Stacking page navigation (like

I love logseq, however I find myself context switching a lot as I jump across pages when looking at references. Open in sidebar reduces context switching here a bit, but it is one level deep so it’s utility is very shallow.

It would be amazing if logseq took some inspiration from Andy Matuschak’s notes which reduces context switching even in a very deep rabbit holes by:

  1. Using providing quick previews when hovering a reference via tooltip style overlay

  2. Opens references on the right of the current pages and stacks them to the left once pages no longer fit side by side

  3. It also hooks into (I think) wheel events so you can slide pages in the stack to peek at things as you need (although I think this part can could use a lot more improvements e.g. clicking a header in the stacked could slide it into the view and doing swipes over the title should probably interact with the page under the cursor as opposed to the the one on right side)

I think all these pieces together help retain a context. Furthermore pages/headers provide a trail that help you contextualize how you end up where you are and from where without cognitive effort that would go into recalling and may lead to loosing a context.

P.S.: This was prompted by discussion regarding left vs right sidebars, I believe there is some overlap between two and I believe that continues stack of pages could provide much better experience than sidebars one has to manage. E.g. one could allow pinning specific pages that would effectively provide a sidebar functionality.

I’ve also in the past worked on the research project that identified navigation trails (think page stacks) as way of enhancing our cognitive process as opposed to loading it. You may find our post about it quite relevant Lossless Web Navigation with Trails even though it is in a different context I think most findings still apply.

Through that research we also found that spacial interfaces really help with this and our post about it might be useful resource here A Spacial Model for Lossless Web Navigation

Interesting article - and interesting approach to solve that issue also.
I think the basical problem behind all that is that we simply cant enough screen space to keep all the lookups we need in sight together. Even 4,5 or 8 screens like in obsidian is often not enough.

I’m a professional writer and journalist. Connecting (and interpreting) a lot of little facts is my daily bread. And for a single sentence like, let’s say, “elelctric cars are not zero emission in fact because of the carbon footprint of the electricity they use” will need up to seven single facts if you would want to state how much all cars in your country would emit still altogether.

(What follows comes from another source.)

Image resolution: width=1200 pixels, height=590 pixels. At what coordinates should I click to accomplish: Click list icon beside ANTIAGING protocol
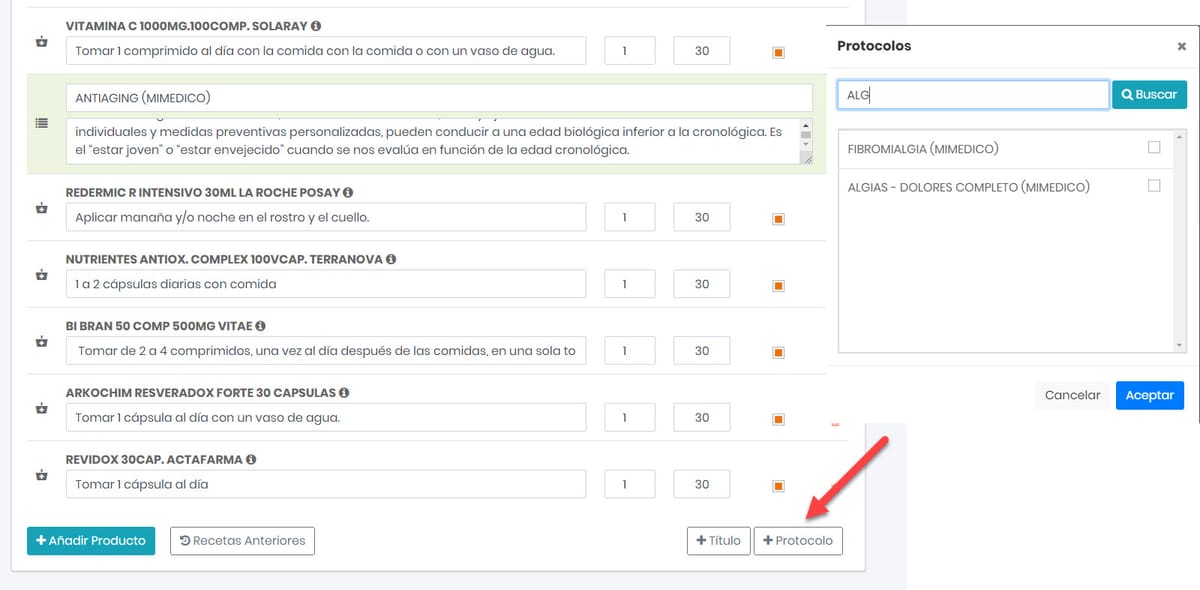coord(40,124)
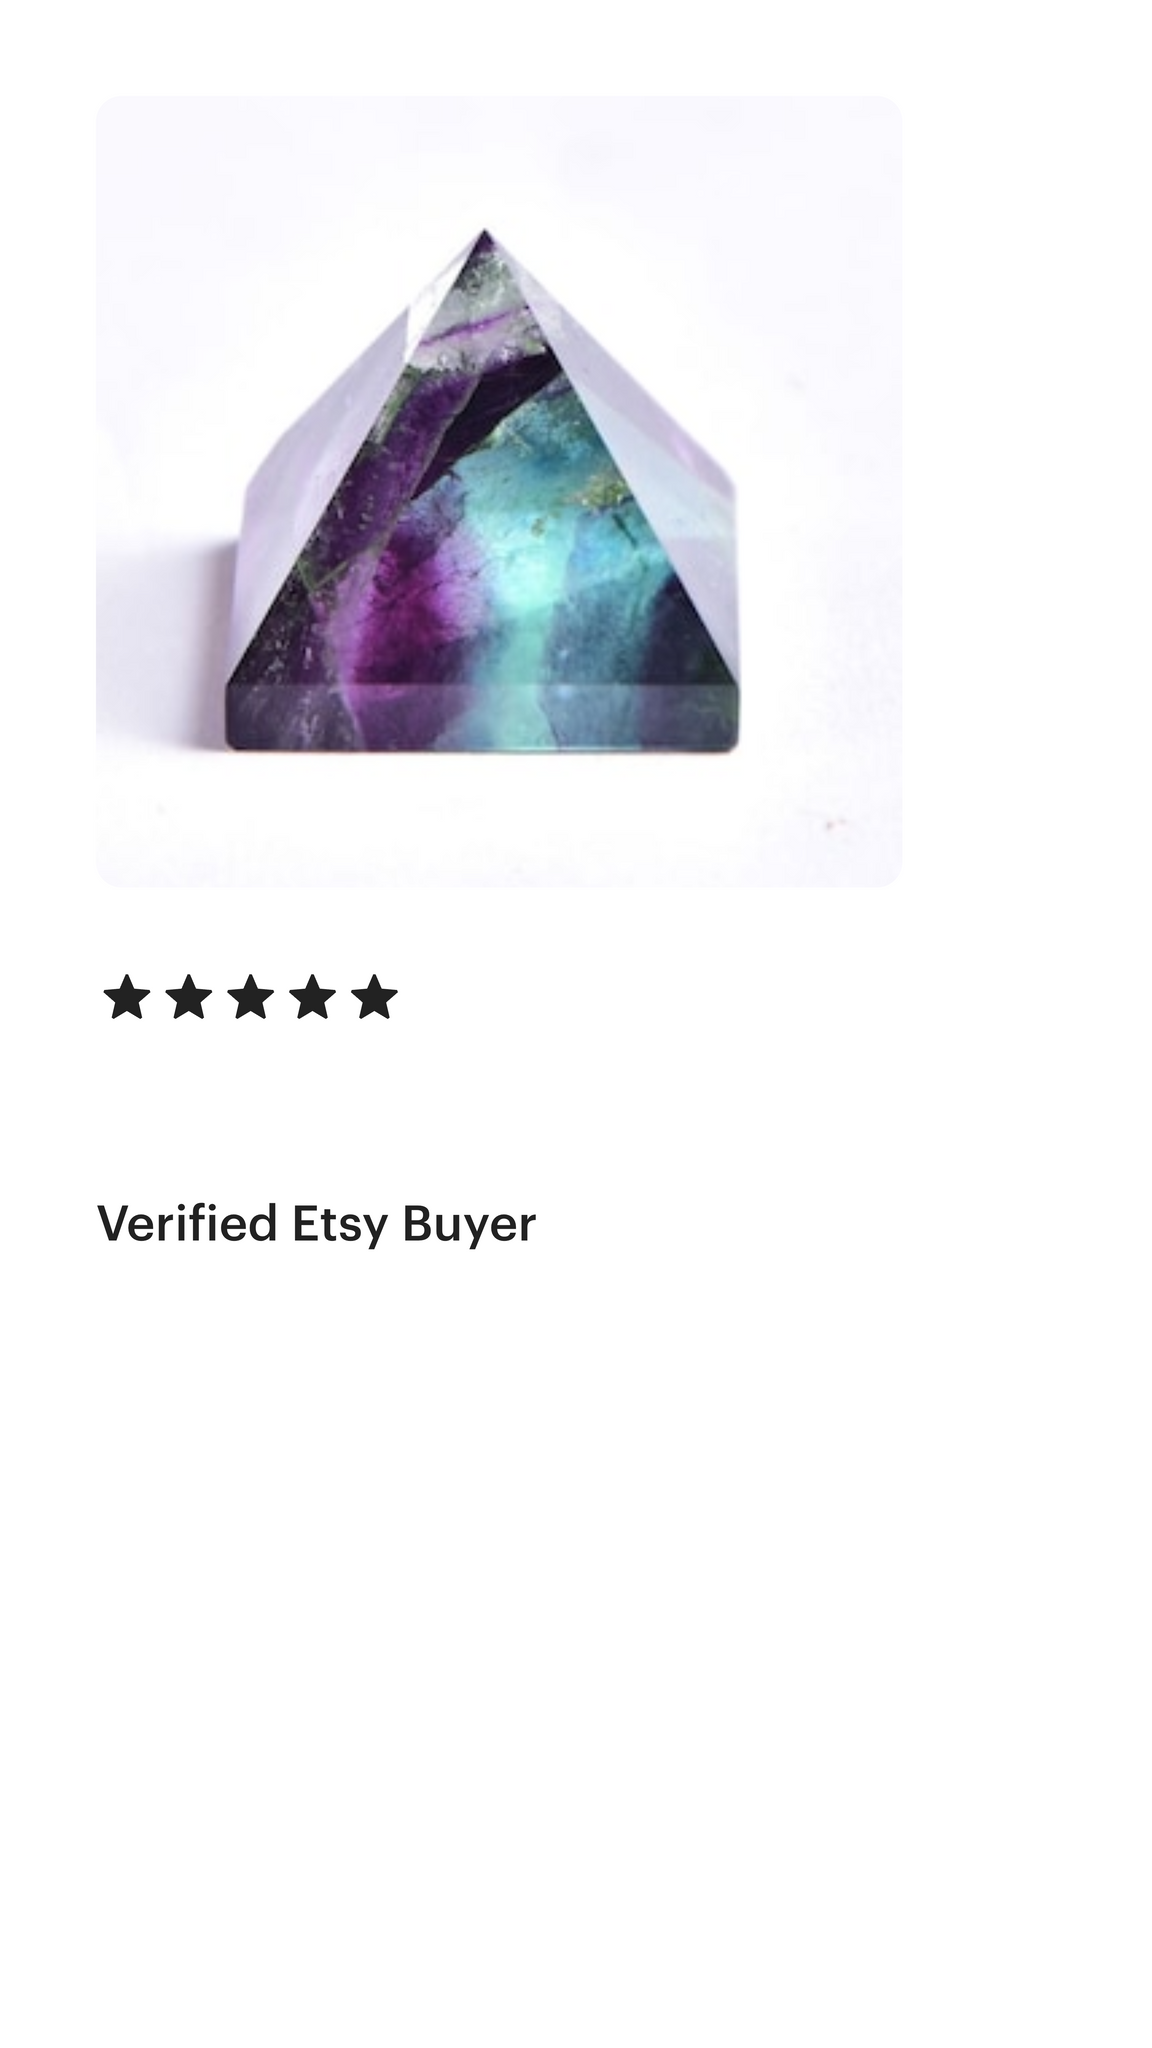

You can do the lookups one after another and jot your findings down. In most cases that will happen like this.
An easier way would be if the right side would be a fully functional clone of your main page you can search in and from where you could just drag all blocks plus the needed linked resources and text resources from the pages over to the left, where they automatically turn into embedded blocks. You can bring them into sensible order then and have everything ready to start - almost painless and very frictionless research.

For myself I’ve switched to rely on my brains capacity though. Reviewing your facts in effective spaced repetition costs me 6.5 seconds (my personal average) × 5 reviews for each item I write, so roughly additional 30 seconds in the following 12 months to rely on my brain.
The speed gain in writing is enourmous then, when you can spare the whole time for typing in your query, scroll and read and then jot down the results. The initially invested 30 seconds pay off multiple times in the end, cause your brain just needs milliseconds to come up with the result, so almost in no time.
Plus you can play the wiseacre in discussions, add new facts to problemsolving, signal competence in interviews and can correct someone trying to sell you bs in interviews on the spot.
That’s why I think a simple spaced repetition function for blocks would be an invaluable gain in efficiency in Logseq.
To use and best support the much higher efficiency of brains is possibly still altogether a lot more efficient than any technical solution that tries to bring all facts in front of your eyes together. IMO that often gets too much neglected.
Plus, when you remembered things, they start to “simmer” in your brain, form connections and insights. When the facts appear on the screen you just start connecting them only the moment they appear. Databases and second brains are backup resources that add a noticeable retrieving time for information pieces - processing only happens in the first brain, and what’s already put into the working memory (RAM) has no retrieving time.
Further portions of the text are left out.